Os ataques a Egreja não arrefeceram depois das eleições. “Tem lugares que eu não posso frequentar mais. Pessoas que não falam mais comigo”, lamenta. Nas ruas de sua cidade natal, há quem a olhe com ódio. Criada em uma família de ideias políticas pouco conservadoras e matriarcal – sua mãe, que é economista, toca os negócios e incentivou a sua carreira artística –, Egreja estranha sobretudo a hostilidade das mulheres. “Ser artista e ser mulher é o que me atravessa. E tenho duas filhas mulheres”, diz a artista, que não consegue entender como uma mulher pode apoiar Bolsonaro e seu discurso misógino.

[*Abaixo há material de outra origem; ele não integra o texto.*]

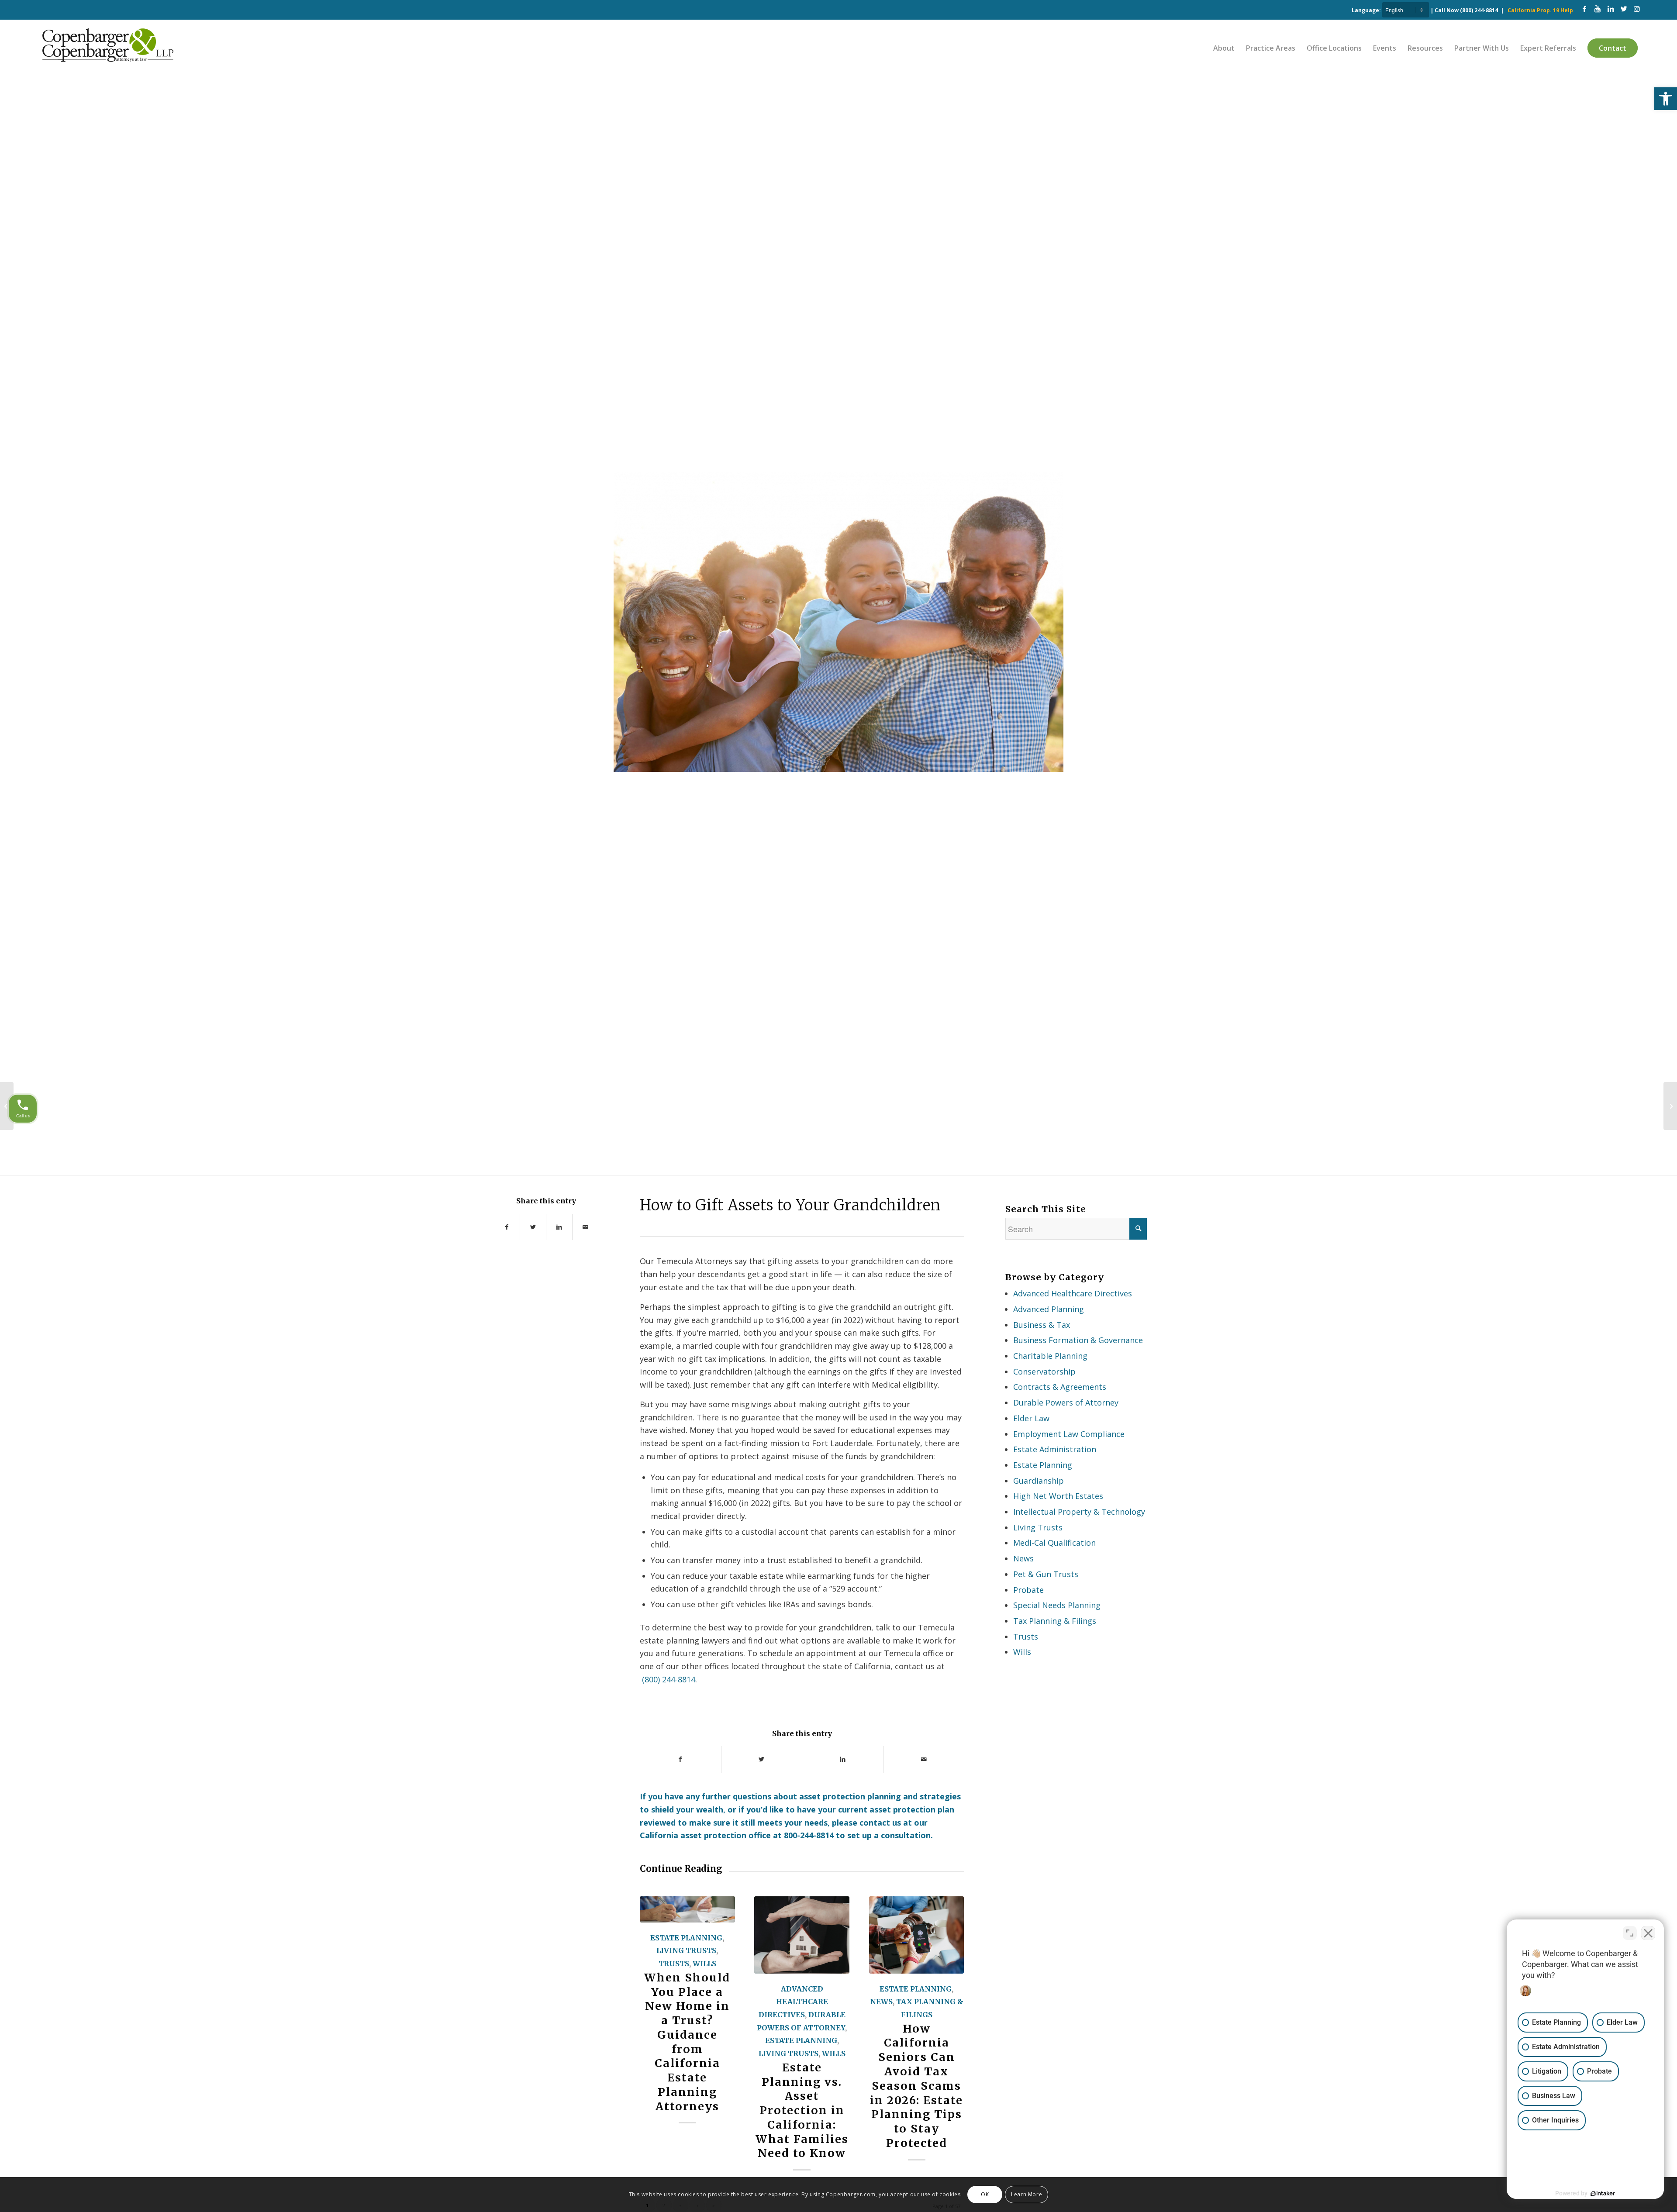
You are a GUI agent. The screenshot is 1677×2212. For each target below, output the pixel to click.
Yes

Egreja não cogita silenciar suas opiniões políticas: “Se eu não puder falar, o que eu estou fazendo como artista?” Suas posições encontram resistência agressiva até no meio artístico interiorano. Ela lembra que, em 2018, o museu de Ourinhos, também no estado de São Paulo, pediu uma de suas obras emprestada para uma exposição. O empréstimo foi feito, mas Egreja sequer foi convidada para a abertura. Indignada, foi até lá cobrar explicações. “Agora é Bolsonaro”, respondeu o diretor do museu.